Ольга тоже вздрагивает и поправляет на плечах платок.
Обе подумали, что это Борис, и обе приготовились к бурной сцене: была не была — когда-то же это должно случиться!
Но поэт недаром не любит в жизни бурных сцен, оставляя, их только для стихов и прозы: это оказался не он.
В комнату, смущённо покряхтывая, вваливается Кузьмич, поношенный мужичонка в круглых стальных очках, делающих его похожим сразу и на поэта Заболоцкого, и на члена политбюро Суслова, в ватной безрукавке, в каких обычно управляются по хозяйству, и в толстых шерстяных носках с высокозаправленными в них штанинами — голландские калоши, видать, оставил в сенях.

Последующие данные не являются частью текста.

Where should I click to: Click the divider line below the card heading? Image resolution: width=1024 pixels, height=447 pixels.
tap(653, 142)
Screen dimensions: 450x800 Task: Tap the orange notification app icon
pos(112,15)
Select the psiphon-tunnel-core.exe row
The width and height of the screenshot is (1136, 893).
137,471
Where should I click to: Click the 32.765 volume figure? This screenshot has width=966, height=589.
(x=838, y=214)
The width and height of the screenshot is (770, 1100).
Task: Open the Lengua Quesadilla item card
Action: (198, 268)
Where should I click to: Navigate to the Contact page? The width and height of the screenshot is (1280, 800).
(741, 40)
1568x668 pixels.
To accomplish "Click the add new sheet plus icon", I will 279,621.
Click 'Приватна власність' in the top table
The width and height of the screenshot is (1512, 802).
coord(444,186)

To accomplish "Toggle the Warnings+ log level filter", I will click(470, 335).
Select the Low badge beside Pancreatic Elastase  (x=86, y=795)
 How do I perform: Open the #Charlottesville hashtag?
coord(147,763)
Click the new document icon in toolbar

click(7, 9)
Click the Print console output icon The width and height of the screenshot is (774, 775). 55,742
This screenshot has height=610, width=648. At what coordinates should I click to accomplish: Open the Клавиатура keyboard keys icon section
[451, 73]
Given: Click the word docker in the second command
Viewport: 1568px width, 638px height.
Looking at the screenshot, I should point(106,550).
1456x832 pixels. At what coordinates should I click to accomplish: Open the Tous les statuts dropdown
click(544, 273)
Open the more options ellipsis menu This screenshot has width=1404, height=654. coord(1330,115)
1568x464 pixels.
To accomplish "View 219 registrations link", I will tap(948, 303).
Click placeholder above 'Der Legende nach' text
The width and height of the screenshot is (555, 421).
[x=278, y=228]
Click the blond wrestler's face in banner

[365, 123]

— Вечер добрый! — здоровается, сдёргивая с лысины капелюху.
— Это ещё кто? — повторяет вопрос Зинаида.
— Кузьмич. Наш хозяин. Здравствуйте, Кузьмич, — поднимается ему навстречу Ольга. — С чем пожаловали?
Зинаида с интересом оглядывает «хозяина»: вид у него явно не хозяйский. Она давно догадывается, кто платит за этот домишко вместо Ольги.
Дед сразу схватывает ситуацию.
— Да вот, понял, что гостья у вас. Думал, может надо чего: яичек там, молока?..
Явно импровизирует на ходу.
— Не подоили ещё быка, — отзывается из своего угла Зинаида.
Мужик топчется на пороге: наверняка думал, что тут не гостья, а гость и заглянул по привычке на огонёк, то есть — на сто граммов. На дежурную чекушку.
— Если не надо, я пойду, Ольга Ивановна?
Ольга готова уже выпроводить завсегдатая, но Зинаида неожиданно ломает её планы.
— Да чего уж там! Заходи, третьим будешь.
Кузьмич вынимает из карманов своей душегрейки два роскошных, с осени сохранившихся в соломе, антоновских яблока и несёт их к столу, как несут пасхальные куличи:
— Угощайтесь, милые дамочки.
Зинаида криво усмехается, а Ольга подвигает ему откуда-то из-за угла кровати солдатский табурет, помогает снять телогрейку и ставит на стол ещё одну рюмку.
— Благодарствую. Вот не ожидал, — лукавит Кузьмич, крепко потирая холодные ладони.